I love to watch birds; I always have. I used to watch birds in parking lots and follow them around my backyard. They have so much energy that they're endlessly entertaining, and for some reason, their antics are a continual delight for me.
The effect is only intensified with my birds. I could sit for hours and watch them hop about, play with their toys, preen their feathers, and fly about my room. They're pretty much the perfect pet for me; they like and need lots of attention, and I'm the girl who used to narrate everything she did (and still does when alone). They don't care what I'm saying as long as I'm talking to them, and I don't care that they can't understand as long as they'll listen.
So I got to thinking one day what my laws would be for them if I somehow became the parakeet god. I wouldn't want to give them too many onerous laws to follow, but maybe one or two commandments would be reasonable. So I thought that my first commandment to them would be:
"Be excellent to each other (or just stop picking at each other)."
Parakeets don't really have a pecking order, but they occasionally squabble and nip at each other with their beaks. It's mildly heartbreaking to see creatures that I love so much fighting with each other. I will give them more food if they run out or buy them more perches if there aren't enough, and grumbling at each other is really unnecessary. I wish that I could just talk to them for five minutes in parakeet-language and make them understand how precious and wonderful they each are, and that I will take care of them and provide what they need (and most of what they want) and that I love each of them specially, uniquely, and differently. It would be impossible to choose which I love more, because love doesn't work like that. Buttercup-love is not diminished by Peepers-love. Peepers-love is not diminished by Clair-love. Clair-love is not diminished by Buttercup-love.

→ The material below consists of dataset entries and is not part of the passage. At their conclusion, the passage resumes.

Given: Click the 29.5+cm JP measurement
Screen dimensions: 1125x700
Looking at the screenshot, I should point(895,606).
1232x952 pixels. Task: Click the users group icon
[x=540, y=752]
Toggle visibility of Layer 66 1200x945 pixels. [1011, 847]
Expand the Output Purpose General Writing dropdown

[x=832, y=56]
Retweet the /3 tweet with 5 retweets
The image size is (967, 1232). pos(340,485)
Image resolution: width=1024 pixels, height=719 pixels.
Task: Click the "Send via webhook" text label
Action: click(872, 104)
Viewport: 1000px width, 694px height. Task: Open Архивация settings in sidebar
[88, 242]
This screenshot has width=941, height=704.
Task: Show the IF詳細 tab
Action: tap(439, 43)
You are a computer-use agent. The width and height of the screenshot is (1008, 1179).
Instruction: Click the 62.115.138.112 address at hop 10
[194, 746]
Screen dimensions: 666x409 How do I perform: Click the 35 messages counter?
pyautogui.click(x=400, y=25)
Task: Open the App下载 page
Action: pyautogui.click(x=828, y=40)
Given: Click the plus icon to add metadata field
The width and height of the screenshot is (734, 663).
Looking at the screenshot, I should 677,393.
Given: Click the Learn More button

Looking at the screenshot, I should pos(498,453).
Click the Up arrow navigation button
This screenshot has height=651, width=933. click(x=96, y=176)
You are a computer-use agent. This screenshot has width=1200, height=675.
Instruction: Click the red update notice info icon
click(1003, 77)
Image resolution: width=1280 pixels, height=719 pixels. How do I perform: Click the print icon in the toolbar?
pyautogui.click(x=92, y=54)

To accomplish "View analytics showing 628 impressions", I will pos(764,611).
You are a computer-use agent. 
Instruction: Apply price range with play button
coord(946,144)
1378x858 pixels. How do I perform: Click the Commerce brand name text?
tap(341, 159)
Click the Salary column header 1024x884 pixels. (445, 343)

But then I realized that would have to be my second commandment. The first would have to be:
"Have no fear."
Parakeets are native to Australia, where they fly around in enormous flocks looking for water. They have many predators and no defenses. They do not have claws or camouflage or sharp teeth or tough scales or any sort of fighting ability at all. Their primary instinct when faced with even trivially novel experiences is to fly away, and their panic threshold is almost amusingly low.
As a result, any new toy must be subjected to at least 24-hours' scrutiny before being approached. A different kind of fruit will be untouched the first dozen times I offer it. Standing too close to the cage will prompt swift scurrying to the other side. The ceiling fan is regarded as a large windy harbinger of death.
It's quite touching, given all that, that they've come to trust me as much as they do. Buttercup and Clair will generally let me hold them to feed them their beloved millet treats. Even the timid Peepers isn't usually afraid of my hand anymore when I'm changing their water or refilling their food.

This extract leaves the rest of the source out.